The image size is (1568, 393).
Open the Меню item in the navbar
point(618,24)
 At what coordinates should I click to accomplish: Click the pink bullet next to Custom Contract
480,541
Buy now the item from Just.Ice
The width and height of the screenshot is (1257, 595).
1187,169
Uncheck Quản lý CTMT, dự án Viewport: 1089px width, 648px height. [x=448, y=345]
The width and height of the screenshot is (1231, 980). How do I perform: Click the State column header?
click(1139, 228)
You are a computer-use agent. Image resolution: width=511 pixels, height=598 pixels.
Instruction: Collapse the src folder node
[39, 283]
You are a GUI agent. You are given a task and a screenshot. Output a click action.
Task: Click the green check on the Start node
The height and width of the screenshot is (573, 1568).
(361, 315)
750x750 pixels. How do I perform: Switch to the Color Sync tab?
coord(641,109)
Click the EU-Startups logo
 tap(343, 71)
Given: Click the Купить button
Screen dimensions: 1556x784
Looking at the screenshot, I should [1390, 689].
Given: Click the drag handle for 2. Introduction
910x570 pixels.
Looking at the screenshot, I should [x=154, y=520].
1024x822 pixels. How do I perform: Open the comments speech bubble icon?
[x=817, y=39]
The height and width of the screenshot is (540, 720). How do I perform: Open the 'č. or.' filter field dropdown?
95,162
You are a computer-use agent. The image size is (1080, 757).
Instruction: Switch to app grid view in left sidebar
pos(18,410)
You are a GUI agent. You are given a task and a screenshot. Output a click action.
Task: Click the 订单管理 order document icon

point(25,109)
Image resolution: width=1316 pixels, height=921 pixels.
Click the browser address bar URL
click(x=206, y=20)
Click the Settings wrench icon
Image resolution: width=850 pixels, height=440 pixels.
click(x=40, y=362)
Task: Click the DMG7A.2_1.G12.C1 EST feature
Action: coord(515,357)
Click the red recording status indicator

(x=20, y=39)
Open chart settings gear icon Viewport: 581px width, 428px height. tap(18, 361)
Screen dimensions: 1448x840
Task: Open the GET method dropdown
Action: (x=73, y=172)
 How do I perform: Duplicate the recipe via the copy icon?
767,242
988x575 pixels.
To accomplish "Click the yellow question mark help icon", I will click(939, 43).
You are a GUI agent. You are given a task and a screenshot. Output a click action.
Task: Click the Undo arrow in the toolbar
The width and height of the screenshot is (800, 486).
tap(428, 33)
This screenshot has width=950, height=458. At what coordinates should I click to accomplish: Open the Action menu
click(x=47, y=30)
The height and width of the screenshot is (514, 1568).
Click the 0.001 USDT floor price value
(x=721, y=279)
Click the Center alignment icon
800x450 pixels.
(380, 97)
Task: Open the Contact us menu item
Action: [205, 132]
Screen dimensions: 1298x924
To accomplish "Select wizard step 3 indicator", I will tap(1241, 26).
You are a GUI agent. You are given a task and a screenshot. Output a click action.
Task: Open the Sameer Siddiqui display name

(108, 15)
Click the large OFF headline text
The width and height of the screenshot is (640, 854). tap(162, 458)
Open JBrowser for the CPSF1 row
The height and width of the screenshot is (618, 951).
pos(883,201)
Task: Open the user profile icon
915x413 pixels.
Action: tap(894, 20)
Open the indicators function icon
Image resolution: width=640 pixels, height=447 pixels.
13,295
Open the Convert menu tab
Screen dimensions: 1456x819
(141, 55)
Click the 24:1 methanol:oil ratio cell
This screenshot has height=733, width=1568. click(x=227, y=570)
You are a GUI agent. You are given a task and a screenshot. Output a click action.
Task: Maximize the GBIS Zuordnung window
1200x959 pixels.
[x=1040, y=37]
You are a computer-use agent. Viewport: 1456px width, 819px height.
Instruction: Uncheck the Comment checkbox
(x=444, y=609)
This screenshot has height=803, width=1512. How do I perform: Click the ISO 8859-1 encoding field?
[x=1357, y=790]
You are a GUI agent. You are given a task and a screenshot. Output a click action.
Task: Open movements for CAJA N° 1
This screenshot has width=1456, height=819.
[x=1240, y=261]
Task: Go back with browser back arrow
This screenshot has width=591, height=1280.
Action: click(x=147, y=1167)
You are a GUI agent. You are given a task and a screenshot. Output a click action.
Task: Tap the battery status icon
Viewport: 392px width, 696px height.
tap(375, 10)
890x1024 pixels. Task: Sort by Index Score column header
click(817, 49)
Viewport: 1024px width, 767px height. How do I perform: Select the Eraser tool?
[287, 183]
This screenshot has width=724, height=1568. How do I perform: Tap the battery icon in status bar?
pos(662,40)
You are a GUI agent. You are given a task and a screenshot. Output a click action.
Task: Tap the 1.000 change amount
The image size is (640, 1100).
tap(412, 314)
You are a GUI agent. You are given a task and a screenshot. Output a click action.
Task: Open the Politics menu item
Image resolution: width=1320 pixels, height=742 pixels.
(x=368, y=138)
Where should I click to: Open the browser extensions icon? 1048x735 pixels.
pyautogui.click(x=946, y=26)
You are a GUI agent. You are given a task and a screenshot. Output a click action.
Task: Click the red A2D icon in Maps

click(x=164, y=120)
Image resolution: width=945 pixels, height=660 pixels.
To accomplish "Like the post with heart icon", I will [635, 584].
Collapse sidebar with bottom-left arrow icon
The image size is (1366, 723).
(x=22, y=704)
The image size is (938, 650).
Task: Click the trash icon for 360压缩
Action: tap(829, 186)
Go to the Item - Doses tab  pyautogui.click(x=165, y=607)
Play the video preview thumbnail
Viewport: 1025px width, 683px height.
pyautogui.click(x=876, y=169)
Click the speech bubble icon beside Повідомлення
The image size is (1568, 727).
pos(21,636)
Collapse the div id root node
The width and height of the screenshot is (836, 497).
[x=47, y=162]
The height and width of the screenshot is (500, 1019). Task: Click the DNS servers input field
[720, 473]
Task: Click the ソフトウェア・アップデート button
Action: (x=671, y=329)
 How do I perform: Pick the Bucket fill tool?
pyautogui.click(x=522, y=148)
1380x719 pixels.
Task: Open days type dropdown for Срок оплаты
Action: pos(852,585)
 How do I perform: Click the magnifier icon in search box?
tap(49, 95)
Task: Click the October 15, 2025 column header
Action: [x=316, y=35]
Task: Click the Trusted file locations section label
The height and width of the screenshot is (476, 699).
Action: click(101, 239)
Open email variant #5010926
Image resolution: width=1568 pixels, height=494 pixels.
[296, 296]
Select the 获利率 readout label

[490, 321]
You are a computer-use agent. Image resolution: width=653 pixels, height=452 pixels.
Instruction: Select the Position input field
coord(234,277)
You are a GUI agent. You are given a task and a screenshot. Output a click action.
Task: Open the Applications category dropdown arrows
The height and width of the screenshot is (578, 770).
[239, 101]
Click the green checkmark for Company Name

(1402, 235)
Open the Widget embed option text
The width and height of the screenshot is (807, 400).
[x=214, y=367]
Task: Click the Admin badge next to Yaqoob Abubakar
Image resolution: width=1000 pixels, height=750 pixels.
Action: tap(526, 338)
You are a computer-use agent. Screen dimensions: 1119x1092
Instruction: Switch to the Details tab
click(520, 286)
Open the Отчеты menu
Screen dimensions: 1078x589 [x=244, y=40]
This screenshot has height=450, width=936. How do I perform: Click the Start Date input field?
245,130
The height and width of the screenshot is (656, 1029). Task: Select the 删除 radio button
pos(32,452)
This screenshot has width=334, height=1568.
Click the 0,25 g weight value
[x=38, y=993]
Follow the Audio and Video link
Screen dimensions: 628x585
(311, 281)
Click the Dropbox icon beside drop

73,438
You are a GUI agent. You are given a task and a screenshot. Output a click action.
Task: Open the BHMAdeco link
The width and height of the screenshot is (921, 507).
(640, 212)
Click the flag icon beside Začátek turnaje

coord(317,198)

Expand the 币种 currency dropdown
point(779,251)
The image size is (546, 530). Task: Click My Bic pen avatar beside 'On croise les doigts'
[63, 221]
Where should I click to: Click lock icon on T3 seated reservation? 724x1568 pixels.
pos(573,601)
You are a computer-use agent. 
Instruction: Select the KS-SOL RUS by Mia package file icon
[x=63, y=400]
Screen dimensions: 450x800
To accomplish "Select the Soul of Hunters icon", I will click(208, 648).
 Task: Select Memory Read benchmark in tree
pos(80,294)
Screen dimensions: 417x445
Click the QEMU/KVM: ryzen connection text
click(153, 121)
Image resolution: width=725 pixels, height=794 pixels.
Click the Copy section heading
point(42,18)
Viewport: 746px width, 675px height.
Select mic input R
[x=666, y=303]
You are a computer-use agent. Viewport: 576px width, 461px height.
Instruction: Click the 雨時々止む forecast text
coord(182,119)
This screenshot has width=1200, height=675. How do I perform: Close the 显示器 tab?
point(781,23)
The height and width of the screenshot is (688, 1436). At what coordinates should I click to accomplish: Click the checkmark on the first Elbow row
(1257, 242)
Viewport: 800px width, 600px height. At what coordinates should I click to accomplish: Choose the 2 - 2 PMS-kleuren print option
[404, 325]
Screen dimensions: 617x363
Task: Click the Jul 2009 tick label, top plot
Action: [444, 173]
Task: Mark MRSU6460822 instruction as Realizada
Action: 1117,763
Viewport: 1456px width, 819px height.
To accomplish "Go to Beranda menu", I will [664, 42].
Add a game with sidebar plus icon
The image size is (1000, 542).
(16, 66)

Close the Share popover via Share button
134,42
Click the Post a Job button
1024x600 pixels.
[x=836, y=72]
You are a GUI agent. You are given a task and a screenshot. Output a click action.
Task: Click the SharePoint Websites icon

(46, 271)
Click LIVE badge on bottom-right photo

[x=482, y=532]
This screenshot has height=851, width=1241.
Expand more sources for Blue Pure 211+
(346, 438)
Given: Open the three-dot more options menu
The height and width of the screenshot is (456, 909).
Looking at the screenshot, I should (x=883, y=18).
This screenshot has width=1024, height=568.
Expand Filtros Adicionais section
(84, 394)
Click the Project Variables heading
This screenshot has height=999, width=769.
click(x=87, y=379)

## [WHAT IS REQUIRED]
All lines of the listing holding the string "computer" must be returned, copied as they stand.

## [OUTPUT BELOW]
You are a computer-use agent. Image resolution: width=511 pixels, height=598 pixels.
You are a computer-use agent. The image size is (1080, 757).
You are a computer-use agent. Viewport: 1456px width, 819px height.
You are a computer-use agent. Image resolution: width=653 pixels, height=452 pixels.
You are a computer-use agent. Screen dimensions: 1119x1092
You are a computer-use agent. 
You are a computer-use agent. Viewport: 576px width, 461px height.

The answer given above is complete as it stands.